I always miss multithreaded benchmarks when using SSE/AVX instructions. AFAIK AVX processing units are oversubscribed, there are less of them than CPU cores.
I can imagine that running AVX is_sorted (or any other AVX procedure) in multiple threads would be actually slower than running non-vectorized procedure.
Note that Skylake-SP and Xeon-W/i7/i9s behave very differently in this regard. On Skylake-SP (eg Xeon Silvers like they're using) it's over 50% clockrate reduction when AVX-512 is in the pipe, on Xeon-W and the HEDT chips it's more like 10-20%.
I think AVX units on Intel cores have always been separate (i.e. not shared).
AMD Bulldozer processors have a shared floating point unit and some early pipeline stages like the instruction decoder per pair of cores.
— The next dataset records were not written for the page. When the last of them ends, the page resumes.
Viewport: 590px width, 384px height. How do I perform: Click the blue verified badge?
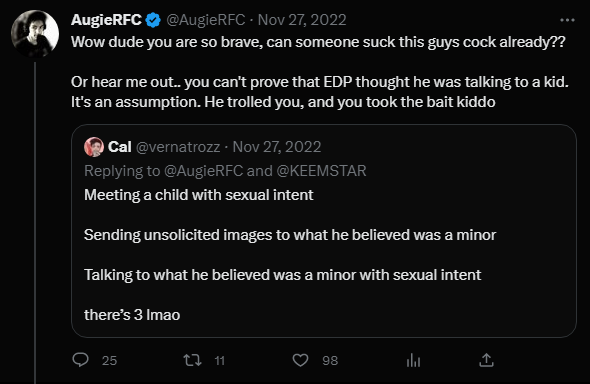pyautogui.click(x=153, y=20)
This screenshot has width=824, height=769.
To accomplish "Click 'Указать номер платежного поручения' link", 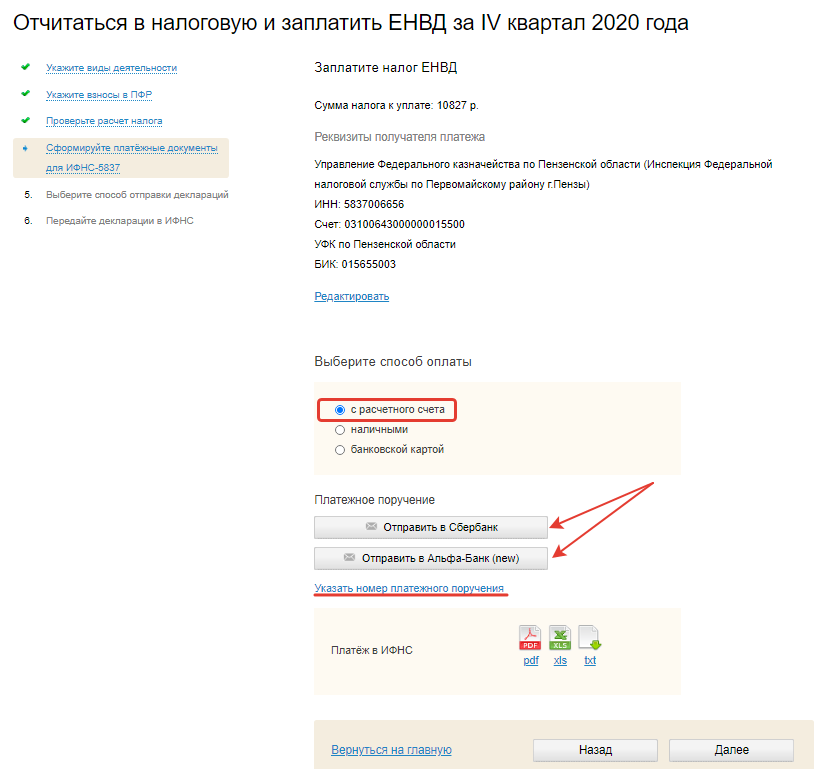I will (409, 587).
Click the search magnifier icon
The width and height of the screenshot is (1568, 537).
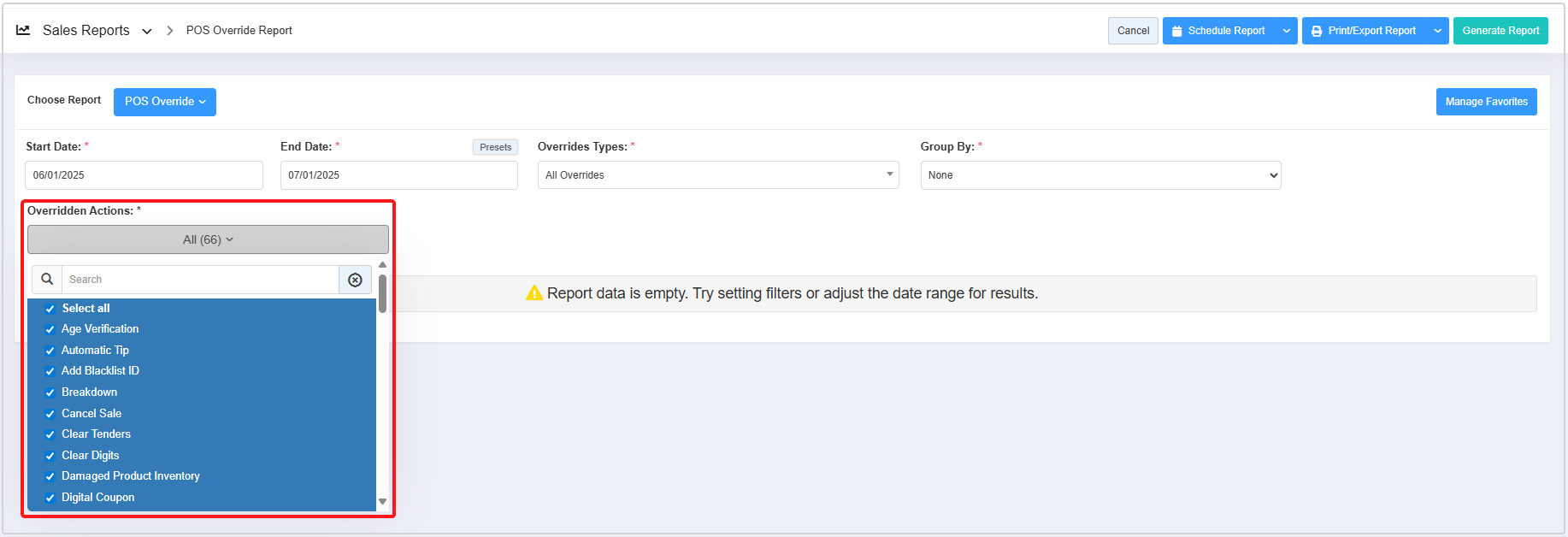tap(47, 280)
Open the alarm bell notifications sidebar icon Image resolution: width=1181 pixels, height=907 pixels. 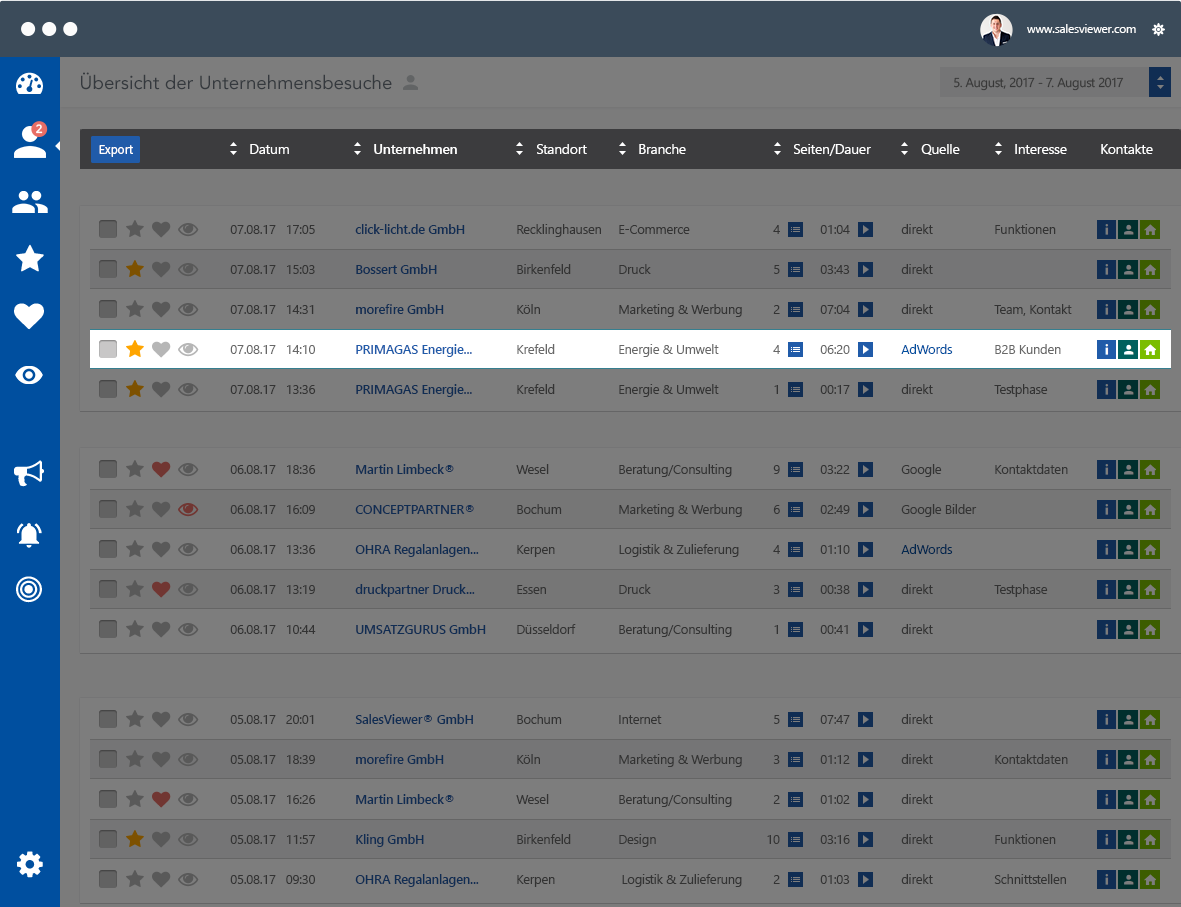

AMD Zen processors have since reverted to a more conventional design.
It's not that the execution units are shared, but that the frequency is throttled when AVX2, AVX512 instructions are encountered. In general AVX512 is not yet worthwhile when overall system throughput is at stake, and you don't have very vector heavy workloads. AVX2 is worthwhile most of the time. As of Haswell one lane of the AVX2 units was powered down when not in use and instructions execute more slowly when first encountering them. It executes them basically by stitching together two SEE operations. But this doesn't necessarily make it slower than SSE, just that the performance benefits might not materialize if there isn't enough AVX2 code being executed. I don't know if Skylake works that way as well.
I'm pretty sure each core has its own AVX units for the version they support.
AFAIK the only difference between AVX performance (ignoring clock speed) is gold/platinum(5000+) Xeons have 2x512 FMA ports available but everything else only supports FMA on port 1/2 and not 5. Stabbing a bit in the dark here, it's been a bit since I was looking at this stuff.
I can imagine that running AVX is_sorted (or any other AVX procedure) in multiple threads would be actually slower than running non-vectorized procedure.
Of course, that's my purely anecdotal opinion.